Investors believe that a move towards ‘real-time’ reporting would enhance investor returns and improve the level of confidence in corporate reporting, reveals ACCA’s latest research examining how corporate reporting is changing in the face of demands from investors.
The study suggests that companies which provided information on a continuous basis would be perceived as having better corporate governance, and would attract investment more easily.
The main findings of the survey of 300 investors are:
• 85% say that real-time data would improve their ability to react quickly
• 78% believed real-time reporting would enhance investment returns
• 75% would be prepared to pay more for real-time information to be externally assured.
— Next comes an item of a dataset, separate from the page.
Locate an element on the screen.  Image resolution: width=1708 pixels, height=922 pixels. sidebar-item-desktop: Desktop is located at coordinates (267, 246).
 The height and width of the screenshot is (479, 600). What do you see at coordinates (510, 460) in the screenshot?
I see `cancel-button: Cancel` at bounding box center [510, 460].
• 73% would consider companies that report in real-time to have more robust corporate governance
• 71% say it would increase their understanding of corporate performance
• 70% say that companies reporting in real-time would have an advantage in attracting investment
• 65% say it would reduce costs of doing business with such companies
• 51% said it would increase liquidity in financial markets
There are however, downsides to such a move. Almost two-thirds of investors surveyed believed real-time reporting would create further financial instability and lead to an increased tendency to short-termism in financial markets. Most also thought an increase in market volatility was likely.
The areas where investors say they would value the ability to react faster are in emerging opportunities and profit warnings. With regards to liquidity and general financial information, assurance is believed to be more essential.
The report is the third in a four-part project undertaken by ACCA in 2013 to understand the investor perspective on corporate reporting. The first two papers in the series were published in June 2013.